In a highly enlightening interview with DealRoom, John DeRusso, Director of Corporate Development Integration at Cisco, talks about this as well as a host of other aspects involved in successful PMI processes.
He says:
“There’s a cardinal rule in integration that says ‘do not destroy value.’ There’s a careful balancing act in integrating them as much as you can but not so much that you do harm. How integrated is too integrated is the question the governance body deals with, because they are responsible for the end state and because they’ve got representation from the acquired company and also from the acquirer.”
Assessing Integration Levels
Assessing the integration level required should be one of the core tasks of integration planning.
The PMI team needs to take data and insights about the target company’s operations obtained at the due diligence phase and decide to what extent, if any, each part of those operations needs to be integrated.
As a broad rule of thumb, anything that generates value should be maintained in its current state, or integrated with extreme caution.
The vision for the merger will drive this process, but the PMI teams needs to practice caution. Creating a vision where the target company performs tasks in the same way as the parent company, when far more value can be generated be continuing ‘as is’ is a shortcut to value destruction.
And despite the best of intentions, PMI teams - in their merited desire to merge two companies quickly - often fall into this trap.
Things to consider here include:
How much value is being generated by an activity or resource?
For example, when a company’s value is derived from its brand equity, it makes little sense to change that brand to the parent company.
What is the value to be generated by integrating?
Integration for the sake of integration is value destructive. If the cost of integrating some aspect of the target company is higher than the benefits, it should be left alone.
Use emotional intelligence.
The PMI phase is principally about winning hearts and minds. If a change risks leading to a mass exodus of valuable talent - let’s say a startup culture moving to a blue chip technology company - postpone it. The short-term value is greater by focusing on a different part of integration.
In the next subsection, we talk about the different aspects that should play into the degree of integration required.
5 Aspects That Effect the Degree of Company Integration
This list is indicative, but not exhaustive.
It should provide food for thought for any PMI teams considering the degree to which target companies should be integrated.
Culture
While some level of cultural integration is necessary, particularly around a shared vision, forcing a complete cultural overhaul can lead to employee disengagement and loss of unique cultural strengths.
Learn more:
- How Advanced Acquirers Approach Culture in M&A
- Cultural Integration in M&A (free webinar)

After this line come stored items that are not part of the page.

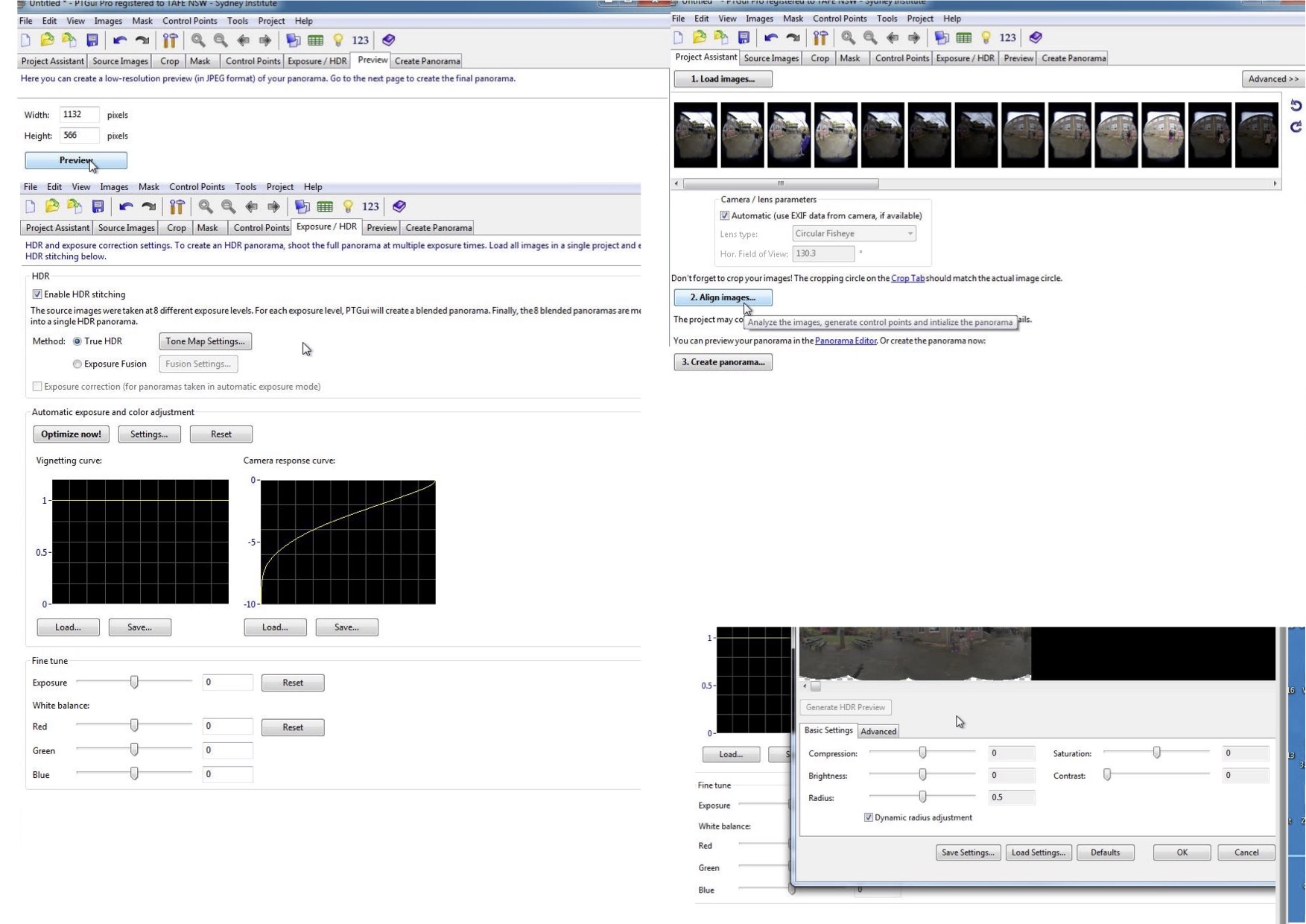Open the Lens type dropdown

854,233
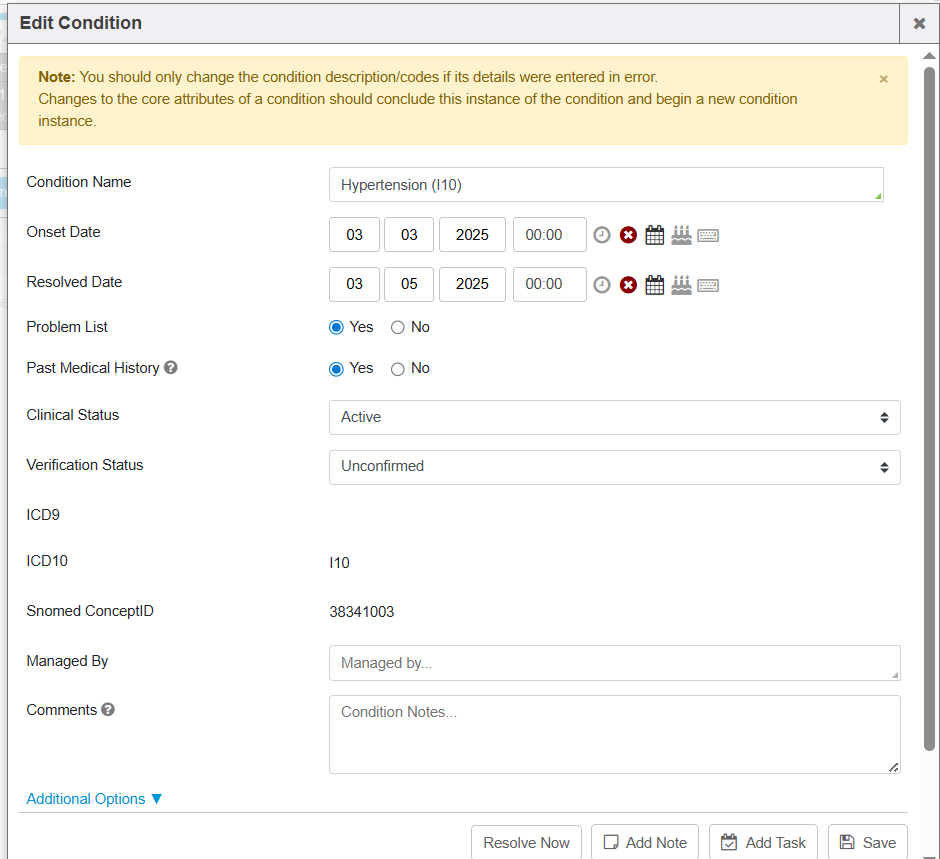The image size is (940, 859).
Task: Expand Additional Options section
Action: coord(94,799)
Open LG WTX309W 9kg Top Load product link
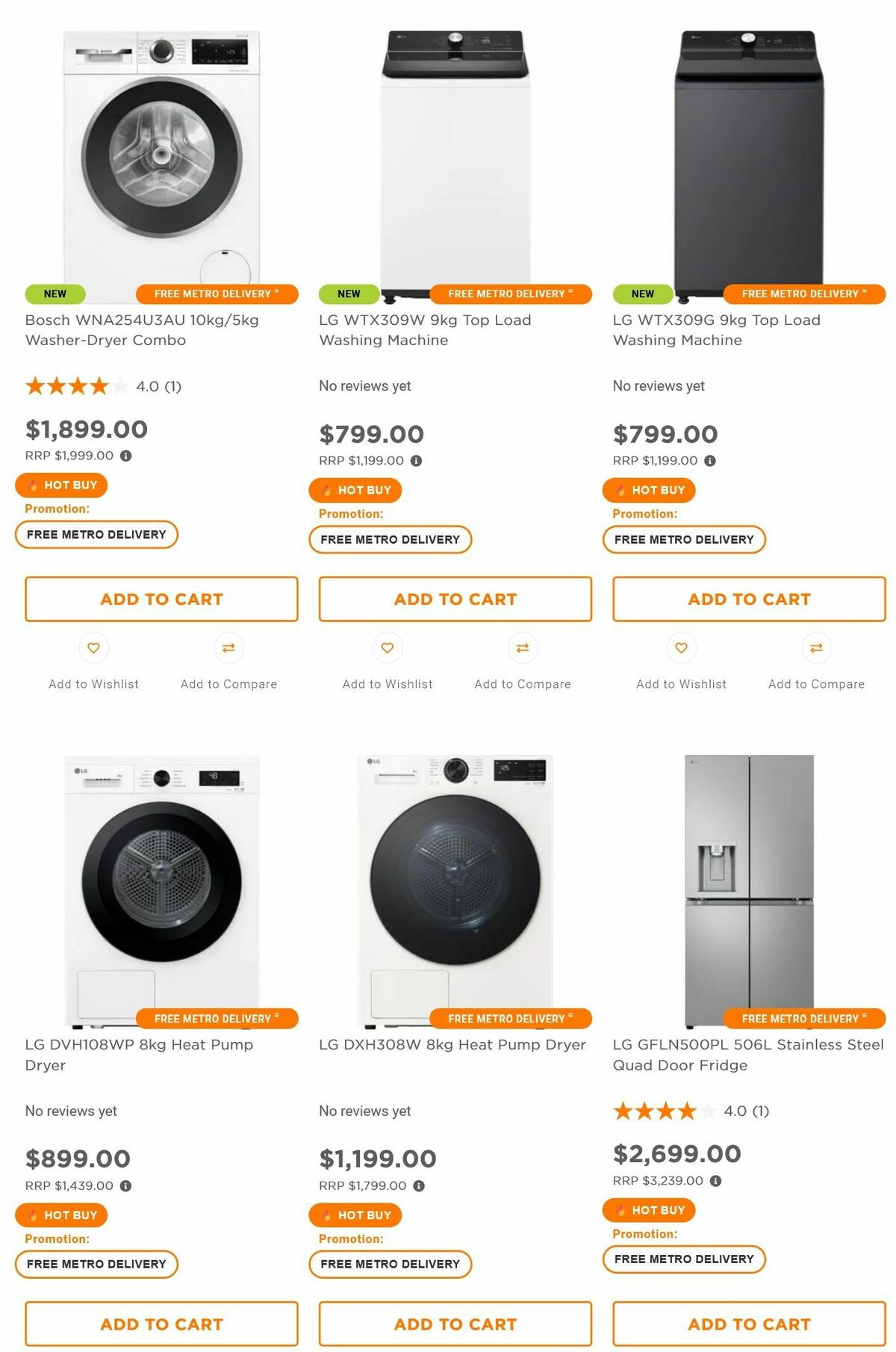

- The Different Dimensions of Cultural Integration (free webinar)
Operations
Although identifying areas of operational synergy, such as shared services or technology platforms can add value, not all operations should be fully integrated. Some degree of operational autonomy might be necessary to maintain the agility and specialized capabilities that give each company its market advantage.
Leadership/Governance
A point which is often overlooked in integration is that M&A offers an opportunity to develop leadership diversity and even to decentralize decision-making to some extent. This approach ensures that innovative ideas and unique management practices continue to thrive post-merger.

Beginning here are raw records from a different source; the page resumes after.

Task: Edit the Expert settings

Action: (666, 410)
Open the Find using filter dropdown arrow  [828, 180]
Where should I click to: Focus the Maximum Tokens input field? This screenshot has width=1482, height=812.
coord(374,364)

Lear more: Tone At the Top: Intersection of Leadership & Culture in M&A
Regulatory
Regulatory considerations might limit the extent of integration, especially in industries with stringent compliance requirements. In such cases, maintaining some operational separation can ensure that each entity continues to meet specific regulatory standards without compromising overall strategic alignment.
Market overlap
While market overlaps might suggest a potential for full integration, it's often beneficial to maintain separate brand identities or customer relationship strategies. This approach helps in preserving established customer loyalties and market segments that are critical for sustained value generation.